──────── ESTRATTO DEL DOCUMENTO ────────

La sentenza ha ritenuto che il divieto di partecipare a pubbliche riunioni costituisca una prescrizione specifica, espressamente prevista nel decreto applicativo della misura di prevenzione, imposta nel rispetto del Decreto Legislativo n. 159 del 2011, articolo 8, giustificata dalla pericolosita’ sociale del sorvegliato speciale e dalle finalita’ preventive perseguite dalla misura; ha negato la carenza del requisito della conoscibilita’ da parte del destinatario delle specifiche condotte la cui inosservanza puo’ determinare la responsabilita’ penale.
L’ordinanza di rimessione sottolinea che il contrasto interpretativo e’ sorto dopo la sentenza della Corte EDU, De Tomaso ma aggiunge che, quanto alle ricadute strettamente penalistiche dell’inosservanza delle prescrizioni, le precedenti sentenze delle Sezioni Unite avevano ritenuto necessarie letture interpretative sistematiche che rispettassero i principi generali di offensivita’ delle condotte e di tassativita’ delle previsioni incriminatrici, alla luce della tensione di fondo tra la necessita’ di prevenire la ripetizione di condotte devianti e la pretesa di far derivare la responsabilita’ penale dalla violazione di qualunque obbligo o prescrizione.
Il Collegio rimettente esprime dubbi sul rispetto del principio di offensivita’ dell’interpretazione ampia della nozione di “pubbliche riunioni” e ritiene necessaria una sua rimeditazione. Il Decreto Legislativo n. 159 del 2011, articolo 8, che non lascia alcuna discrezionalita’ al giudice che applica la misura di prevenzione, determinerebbe “un potenziale contrasto con una razionale selezione della tipologia e della ampiezza dei divieti imposti, che tenga conto da una lato della rilevanza dei diritti incisi e dall’altro di una obbligatoria correlazione (…) tra la prescrizione imposta e la tipologia di pericolosita’ sociale manifestata dal soggetto destinatario”. In effetti, tale “selezione razionale” si avrebbe, secondo la Sezione rimettente, da una “constatazione individualizzata di necessita’ e utilita’ di quella particolare prescrizione – espressa in forma chiara e precisa e non ridondante rispetto ai fini – a porsi quale ingrediente di un complessivo trattamento di prevenzione, capace di limitare la tendenza alla ripetizione di condotte devianti”.

────────

- _CONSEGNA 1_
Secondo l'estratto sul divieto di partecipare a pubbliche riunioni, dopo quale sentenza è sorto il contrasto interpretativo?
- _CONSEGNA 2_
Prosegui l'estratto sul divieto di partecipare a pubbliche riunioni a partire dalla sua ultima frase.

──────── DATI ESTRATTI ────────

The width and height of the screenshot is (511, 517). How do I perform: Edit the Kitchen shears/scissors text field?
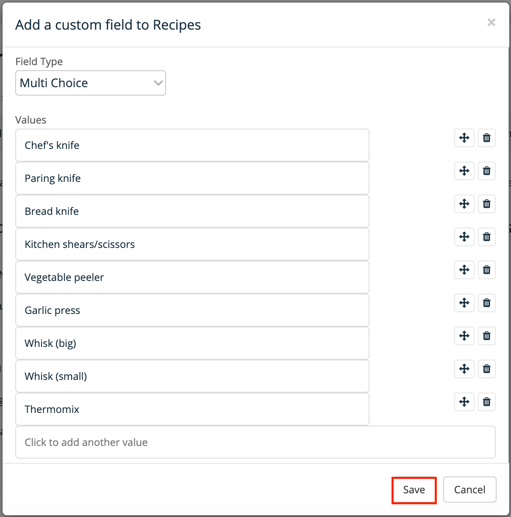tap(192, 244)
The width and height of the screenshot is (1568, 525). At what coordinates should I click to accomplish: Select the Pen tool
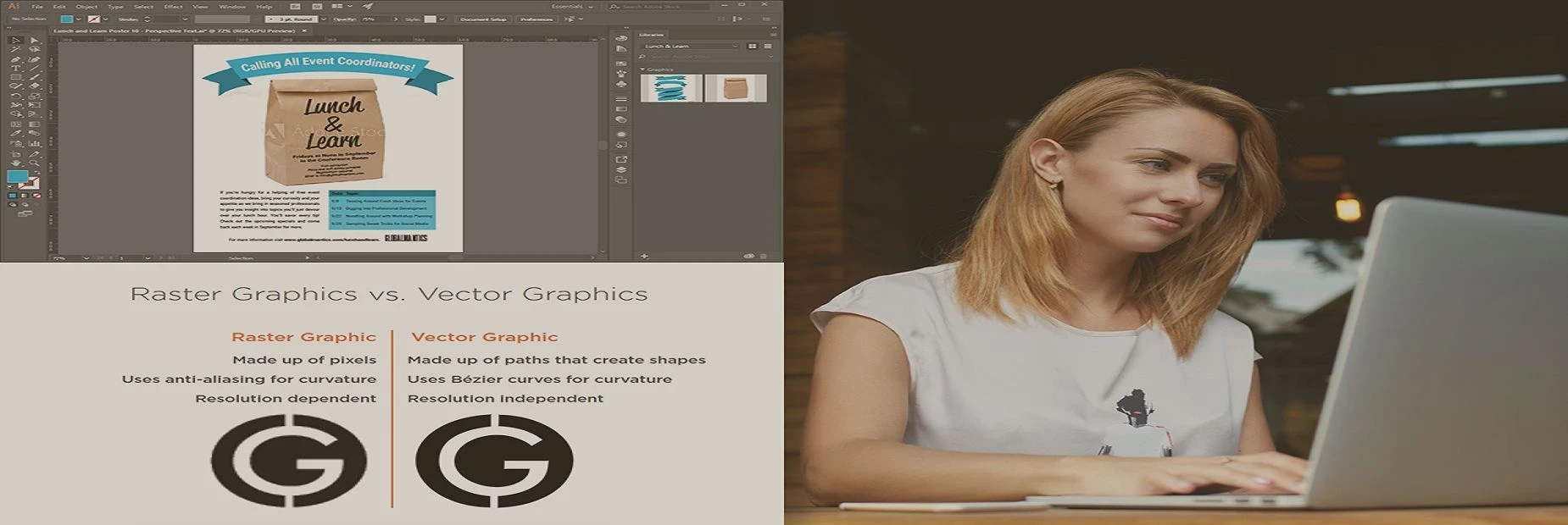pos(14,59)
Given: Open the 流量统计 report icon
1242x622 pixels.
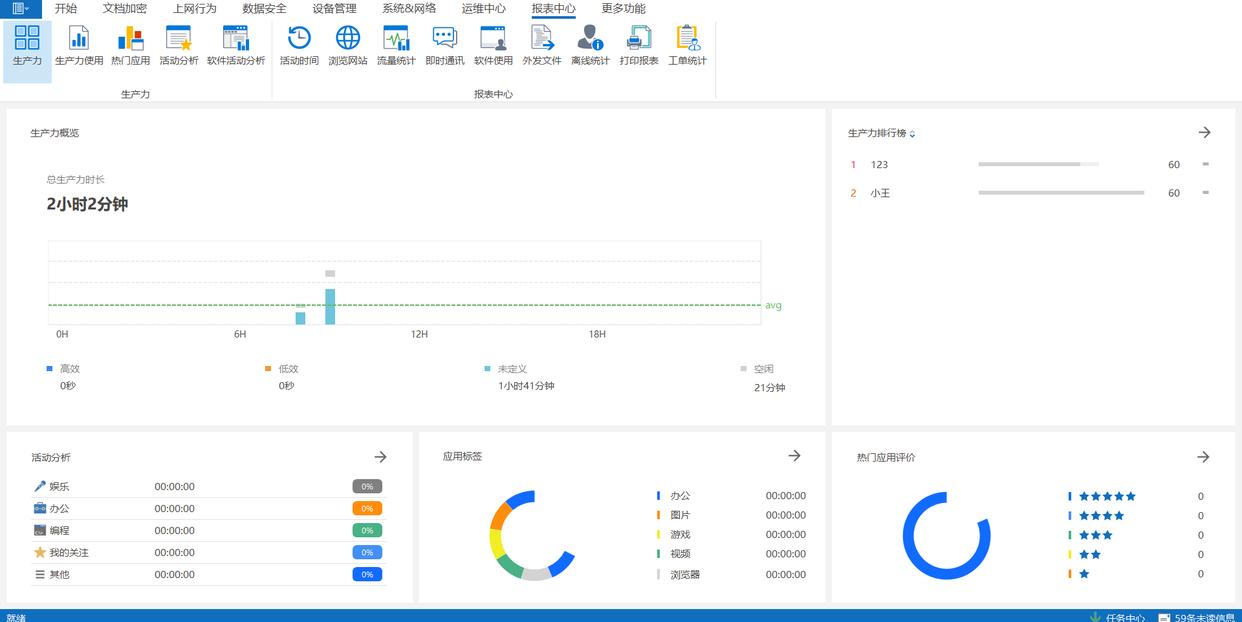Looking at the screenshot, I should (396, 45).
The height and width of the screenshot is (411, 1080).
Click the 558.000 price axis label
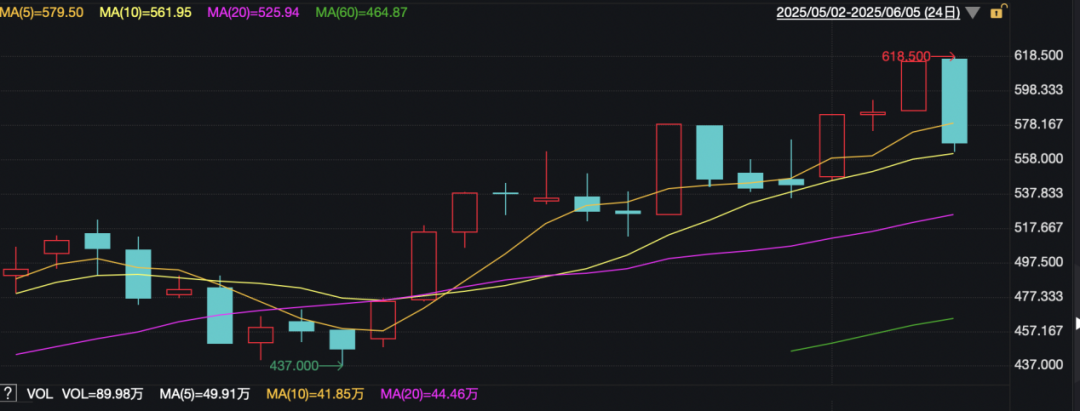[1039, 158]
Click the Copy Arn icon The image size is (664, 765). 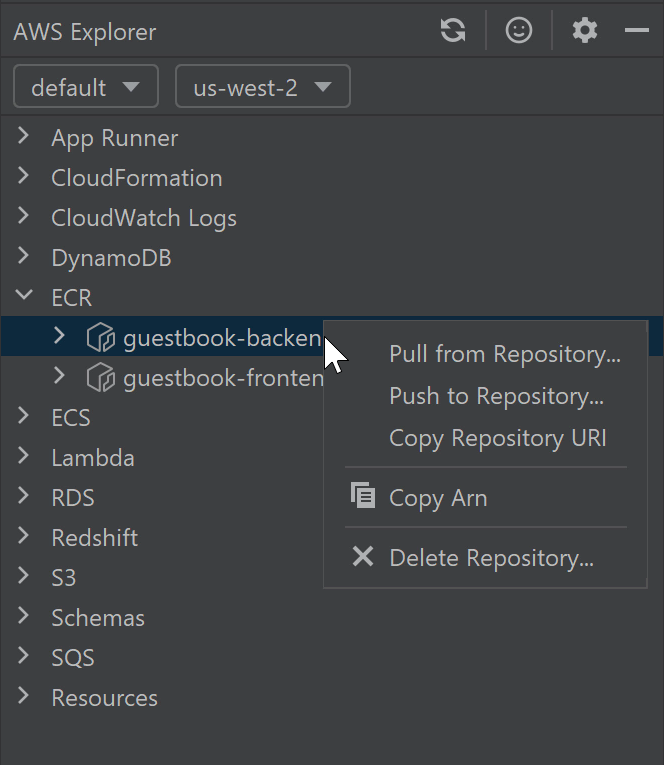click(x=362, y=496)
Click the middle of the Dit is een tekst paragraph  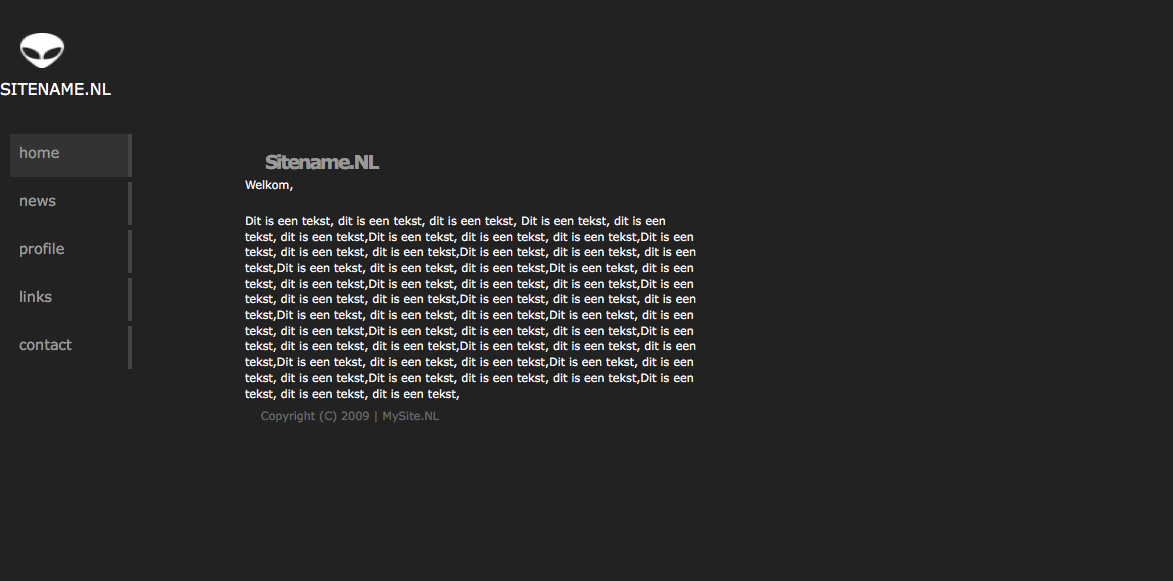coord(471,307)
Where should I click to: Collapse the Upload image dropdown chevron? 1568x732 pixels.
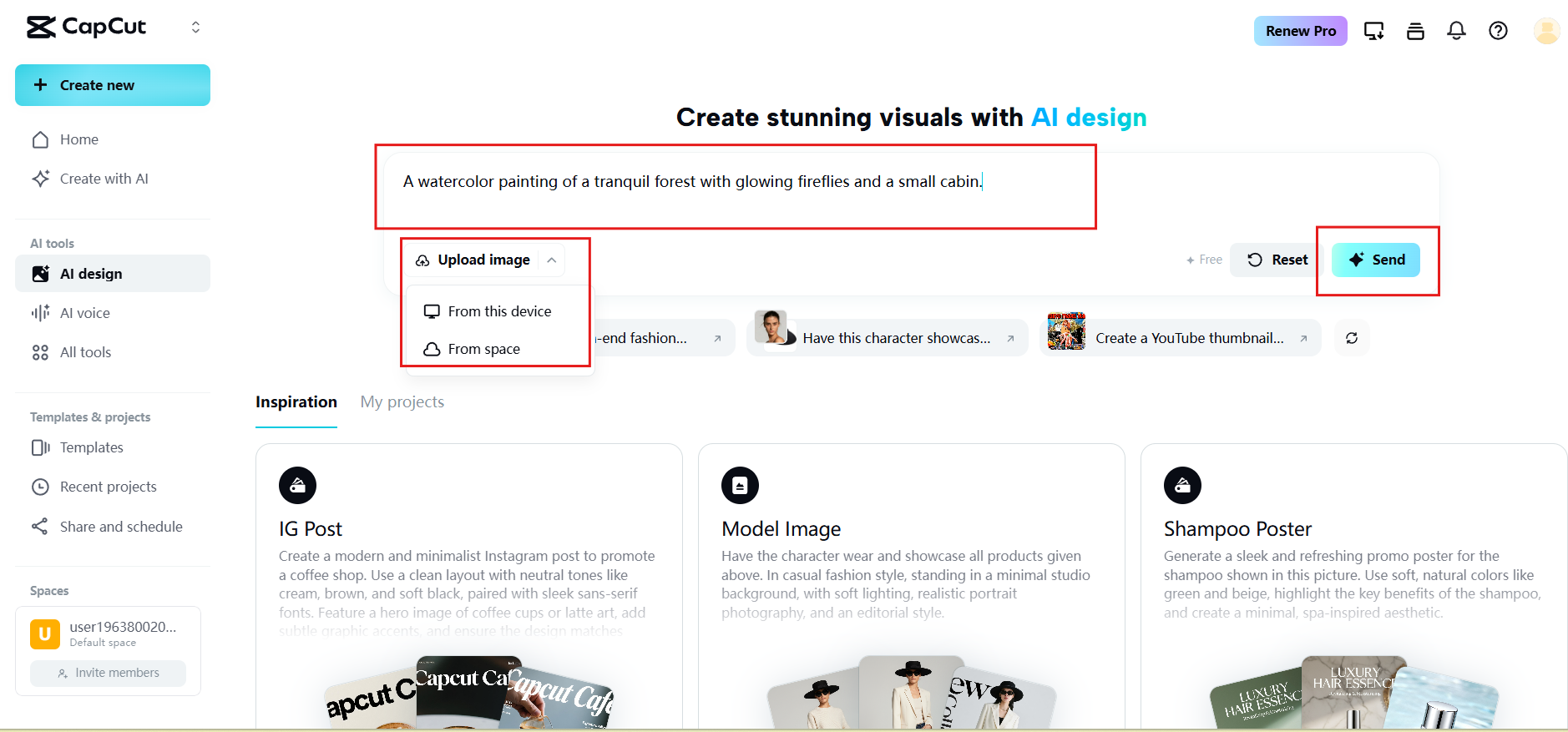pyautogui.click(x=551, y=260)

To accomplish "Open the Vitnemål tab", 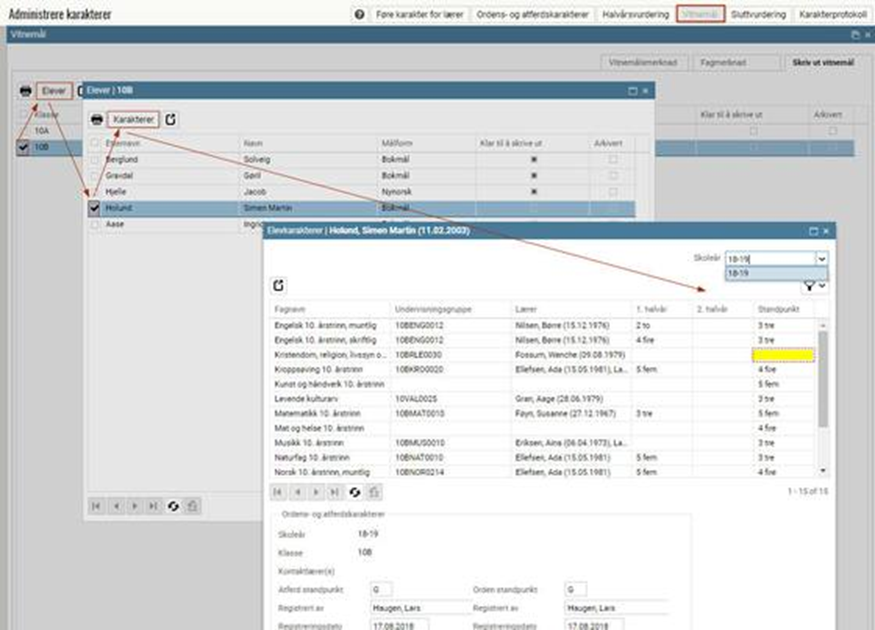I will point(699,15).
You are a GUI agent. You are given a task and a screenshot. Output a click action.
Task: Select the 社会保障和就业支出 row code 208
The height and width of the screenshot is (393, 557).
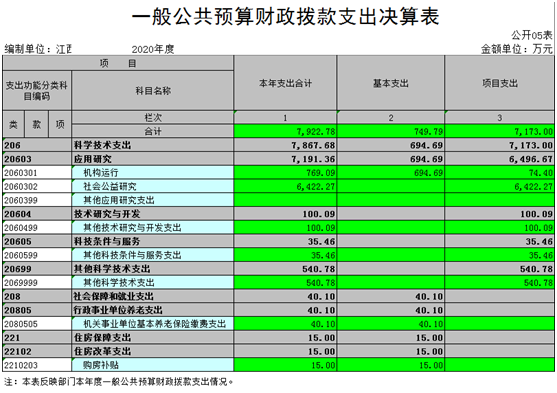pyautogui.click(x=37, y=296)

────────

- _RISPOSTA 1_
Dopo la sentenza della Corte EDU, De Tomaso.

- _RISPOSTA 2_
4. Con provvedimento del 24 gennaio 2019, il Presidente Aggiunto ha assegnato il ricorso alle Sezioni Unite ai sensi dell’articolo 610 c.p.p., comma 3 e articolo 618 c.p.p., comma 1.

CONSIDERATO IN DIRITTO

1. La questione di diritto per la quale i ricorsi sono stati rimessi alle Sezioni unite e’ la seguente: “Se, ed in quali limiti, la partecipazione del soggetto sottoposto alla sorveglianza speciale di pubblica sicurezza ad una manifestazione sportiva tenuta in luogo aperto al pubblico risulti fatto punibile, in riferimento al reato di violazione delle prescrizioni imposte al sorvegliato speciale di cui al Decreto Legislativo n. 159 del 2011, articoli 8 e 75”.
2. Il Decreto Legislativo n. 159 del 2011, articolo 75, comma 2, punisce con la pena della reclusione da uno a cinque anni l’inosservanza degli obblighi e prescrizioni inerenti alla sorveglianza speciale con l’obbligo o il divieto di soggiorno.
Gli obblighi e le prescrizioni sono dettati dal tribunale che dispone la misura di prevenzione: il cit. Decreto Legislativo n. 159, articolo 8, comma 2, infatti, prevede che “qualora il tribunale disponga l’applicazione di una delle misure di prevenzione di cui all’articolo 6, nel provvedimento sono determinate le prescrizioni che la persona sottoposta a tale misura deve osservare”; il comma 4 elenca le prescrizioni che il tribunale deve dettare “in ogni caso”, tra cui quella “di non associarsi abitualmente alle persone che hanno subito condanne e sono sottoposte a misure di prevenzione o di sicurezza” e quella “di non partecipare alle pubbliche riunioni”.
La rimessione alle Sezioni Unite e’ stata disposta per le questioni interpretative concernenti la seconda prescrizione, ma i due ricorrenti sono stati condannati anche per la violazione della prima, di cui si trattera’ nella parte finale della presente sentenza.
I commi 5 e 6 della norma permettono, inoltre, al tribunale di imporre altre prescrizioni al sorvegliato speciale: tutte quelle “che ravvisi necessarie, avuto riguardo alle esigenze di difesa sociale”; alcune di esse sono tipizzate dal legislatore.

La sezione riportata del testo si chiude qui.